- **Assignment**: Summarize the research excerpt in three sentences.

- **Excerpt**:
---
Epilepsy, characterized by recurrent seizures, affects 1% of the population, and more than 30% of patients do not respond to drug treatment. New innovative therapies are needed. My research involves using a human cerebral organoid tissue, or “mini-brain in a dish” model of epilepsy to pharmacologically test various cannabis compounds and anti-seizure drugs in the prevention and treatment of seizures. There are several cannabinoids in cannabis, and the most effective combination in the treatment of epilepsy still requires further research. Studying the brain tissue derived from human stem cells (the cerebral organoids) and in my future experiments, a specific patient’s stem cells, enables a novel personalized medicine approach for treating epilepsy.
Session 3: December 11, 2020
Research from Buddhism, Psychology and Mental Health
Aspirations to self- transformation
Personal aspirations to grow or change how one views the world form the core of many educational and personal development goals. Recently, Callard (2017, 2018) defined aspirations (as distinct from goals) as strong desires for transformation, whose effect is unclear. Callard (2017) argues higher education is inherently an aspirational project; one studies at a university to gain skills and perspectives to prepare them to become someone they wish to be, but are presently not. However, there remains a large gap in the study of aspirations: we do not know, empirically: where they come from, how they are sustained, or how aspirants understand them. The present study aims to open the study of aspirations to self- transformation to empirical inquiry by studying the aspirations of university students.
The impact of mindfulness
My doctoral thesis explores the translation of mindfulness practices into healthcare settings, with a specific focus on the potential impact of mindfulness to address physicians’ personal wellbeing. Physicians’ individual wellbeing has been shown to directly impact the quality of care provided across healthcare delivery systems. In recent decades, Mindfulness Based Interventions (MBIs) have rapidly grown in popularity, with peer reviewed articles on the topic increasing significantly. My research study brings together and examines these two phenomena – that of physician wellbeing and mindfulness practice – through a qualitative study of a five week Engaged Mindfulness program offered to fully licensed physicians within the Greater Toronto Area. The program is based on the teachings of Zen Master and Nobel Peace Prize nominee Thich Nhat Hanh. In addition to my academic program advisory committee (PAC), I have established an iterative reciprocal relationship with senior Dharma teachers from Thich Nhat Hanh s international practice centre in France to provide feedback on the mindfulness program design and ongoing thesis work. The primary outcome measure for this study is the analysis and interpretation of semi-structured post program interviews conducted with participants after the five-week mindfulness training program. Situated within the qualitative paradigm of interpretive research, and using the method of thematic analysis, study findings focus on the emergent lived experience of participants to explore the impact and efficacy of the program. I see this research as an opportunity to join the global conversation surrounding physician wellbeing and the application of mindfulness within healthcare settings.
---
- **Dataset entries**:
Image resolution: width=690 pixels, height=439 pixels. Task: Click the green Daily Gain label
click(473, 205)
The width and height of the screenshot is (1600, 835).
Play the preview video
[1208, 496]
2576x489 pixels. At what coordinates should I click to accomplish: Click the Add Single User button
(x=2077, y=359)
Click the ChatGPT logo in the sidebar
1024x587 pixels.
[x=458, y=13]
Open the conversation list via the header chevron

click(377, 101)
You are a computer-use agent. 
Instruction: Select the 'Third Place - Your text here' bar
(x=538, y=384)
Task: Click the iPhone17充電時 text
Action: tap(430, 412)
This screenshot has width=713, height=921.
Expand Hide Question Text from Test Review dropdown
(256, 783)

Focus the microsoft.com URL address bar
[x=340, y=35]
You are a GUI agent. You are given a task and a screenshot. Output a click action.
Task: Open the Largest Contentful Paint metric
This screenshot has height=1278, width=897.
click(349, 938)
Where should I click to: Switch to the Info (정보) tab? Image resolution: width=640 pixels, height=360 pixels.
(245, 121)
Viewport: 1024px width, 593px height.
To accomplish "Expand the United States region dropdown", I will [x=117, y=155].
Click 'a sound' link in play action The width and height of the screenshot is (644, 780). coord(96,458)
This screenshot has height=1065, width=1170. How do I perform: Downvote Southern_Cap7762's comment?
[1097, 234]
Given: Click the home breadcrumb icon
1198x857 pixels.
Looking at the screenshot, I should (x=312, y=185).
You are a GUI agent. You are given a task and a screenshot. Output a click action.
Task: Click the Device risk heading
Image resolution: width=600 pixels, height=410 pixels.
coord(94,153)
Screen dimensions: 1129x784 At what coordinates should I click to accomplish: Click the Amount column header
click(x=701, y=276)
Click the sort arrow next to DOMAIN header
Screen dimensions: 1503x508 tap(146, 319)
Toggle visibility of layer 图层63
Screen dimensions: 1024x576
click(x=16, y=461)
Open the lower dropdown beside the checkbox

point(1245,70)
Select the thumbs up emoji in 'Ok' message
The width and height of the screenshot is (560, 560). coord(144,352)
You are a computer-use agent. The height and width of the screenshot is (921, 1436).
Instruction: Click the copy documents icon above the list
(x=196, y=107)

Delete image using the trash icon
---
- **Your response**: Epilepsy affects 1% of the population, and more than 30% of patients do not respond to drug treatment, so one project uses human cerebral organoids, or "mini-brains in a dish," to test cannabis compounds and anti-seizure drugs for preventing and treating seizures. Another study aims to open aspirations to self-transformation, which Callard defined as strong desires for transformation, to empirical inquiry by studying the aspirations of university students. A doctoral thesis examines physician wellbeing and mindfulness through a qualitative study of a five-week Engaged Mindfulness program based on Thich Nhat Hanh's teachings and offered to licensed physicians in the Greater Toronto Area, using thematic analysis of post-program interviews.